L’incertezza sui dazi che scattano domani ha già fatto esplodere i prezzi negli Stati Uniti, mentre in Italia fino a giugno la situazione era sotto controllo. A luglio, però, ad accelerare è proprio il cosiddetto carrello della spesa: secondo le stime preliminari dell’Istat, i prezzi dei Beni alimentari, per la cura della casa e della persona registrano su base annua una progressione del 3,4% (lo scorso mese l’aumento era stato del 2,8% del mese precedente). Aumentano anche i listini dei prodotti ad alta frequenza d’acquisto il cui rincaro passa da +2% a +2,3 per cento.
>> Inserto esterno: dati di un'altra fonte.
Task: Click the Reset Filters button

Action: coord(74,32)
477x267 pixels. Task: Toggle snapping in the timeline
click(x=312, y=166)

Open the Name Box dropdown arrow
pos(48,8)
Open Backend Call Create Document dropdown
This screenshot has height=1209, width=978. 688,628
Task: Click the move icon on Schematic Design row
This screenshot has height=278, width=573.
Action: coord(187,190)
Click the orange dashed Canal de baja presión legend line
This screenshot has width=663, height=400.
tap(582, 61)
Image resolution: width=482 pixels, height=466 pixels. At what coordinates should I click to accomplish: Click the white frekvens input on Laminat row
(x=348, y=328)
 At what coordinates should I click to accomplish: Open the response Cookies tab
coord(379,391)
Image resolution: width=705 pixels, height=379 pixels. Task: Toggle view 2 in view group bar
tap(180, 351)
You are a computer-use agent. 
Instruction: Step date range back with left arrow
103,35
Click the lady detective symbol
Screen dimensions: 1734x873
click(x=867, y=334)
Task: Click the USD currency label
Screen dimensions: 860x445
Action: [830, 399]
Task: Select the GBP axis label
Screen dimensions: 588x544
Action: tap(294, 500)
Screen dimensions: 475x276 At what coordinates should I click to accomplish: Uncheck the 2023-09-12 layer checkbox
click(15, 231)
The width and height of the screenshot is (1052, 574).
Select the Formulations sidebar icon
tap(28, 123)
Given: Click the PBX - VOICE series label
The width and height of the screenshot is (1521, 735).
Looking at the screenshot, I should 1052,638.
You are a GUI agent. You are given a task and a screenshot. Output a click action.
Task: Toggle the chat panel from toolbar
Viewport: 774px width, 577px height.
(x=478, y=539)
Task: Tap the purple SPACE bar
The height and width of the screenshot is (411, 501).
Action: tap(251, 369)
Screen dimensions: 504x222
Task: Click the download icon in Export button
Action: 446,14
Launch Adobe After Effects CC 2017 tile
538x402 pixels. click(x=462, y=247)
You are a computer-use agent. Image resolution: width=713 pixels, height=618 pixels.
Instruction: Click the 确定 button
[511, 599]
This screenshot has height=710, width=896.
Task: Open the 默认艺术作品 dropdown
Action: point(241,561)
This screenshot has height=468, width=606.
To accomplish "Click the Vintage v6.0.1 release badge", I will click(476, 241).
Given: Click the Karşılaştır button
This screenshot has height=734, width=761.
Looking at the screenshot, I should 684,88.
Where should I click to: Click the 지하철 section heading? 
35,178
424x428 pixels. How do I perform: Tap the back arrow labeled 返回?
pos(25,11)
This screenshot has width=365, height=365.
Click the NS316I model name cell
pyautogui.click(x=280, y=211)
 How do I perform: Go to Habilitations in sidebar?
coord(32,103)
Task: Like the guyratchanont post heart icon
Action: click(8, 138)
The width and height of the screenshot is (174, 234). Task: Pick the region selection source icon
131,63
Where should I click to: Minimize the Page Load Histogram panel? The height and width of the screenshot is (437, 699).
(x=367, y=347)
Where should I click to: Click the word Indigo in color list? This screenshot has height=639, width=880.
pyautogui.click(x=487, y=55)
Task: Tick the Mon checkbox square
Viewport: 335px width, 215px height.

I numeri del carrello della spesa, tuttavia, non rispecchiano quello dell’inflazione generale. Secondo le stime preliminari dell’Istat, l'indice nazionale dei prezzi al consumo per l'intera collettività (Nic), al lordo dei tabacchi, registra una variazione del +0,4% su base mensile e del +1,7% su luglio 2024 (come nel mese precedente). Un dato in linea con gli obiettivi della Bce che ha il mandato di mantenere l’inflazione «vicina, ma inferiore al 2%» livello considerato ottimale per l’economia dell’Eurozona.
Infatti, l’Istituto di statistiche registra dinamiche opposte dei prezzi dei diversi aggregati. Tra i beni, si accentua la flessione annua dei prezzi degli Energetici (-4,0% da -2,1% di giugno), mentre accelerano i prezzi nel settore alimentare (+3,8% da +3,3%).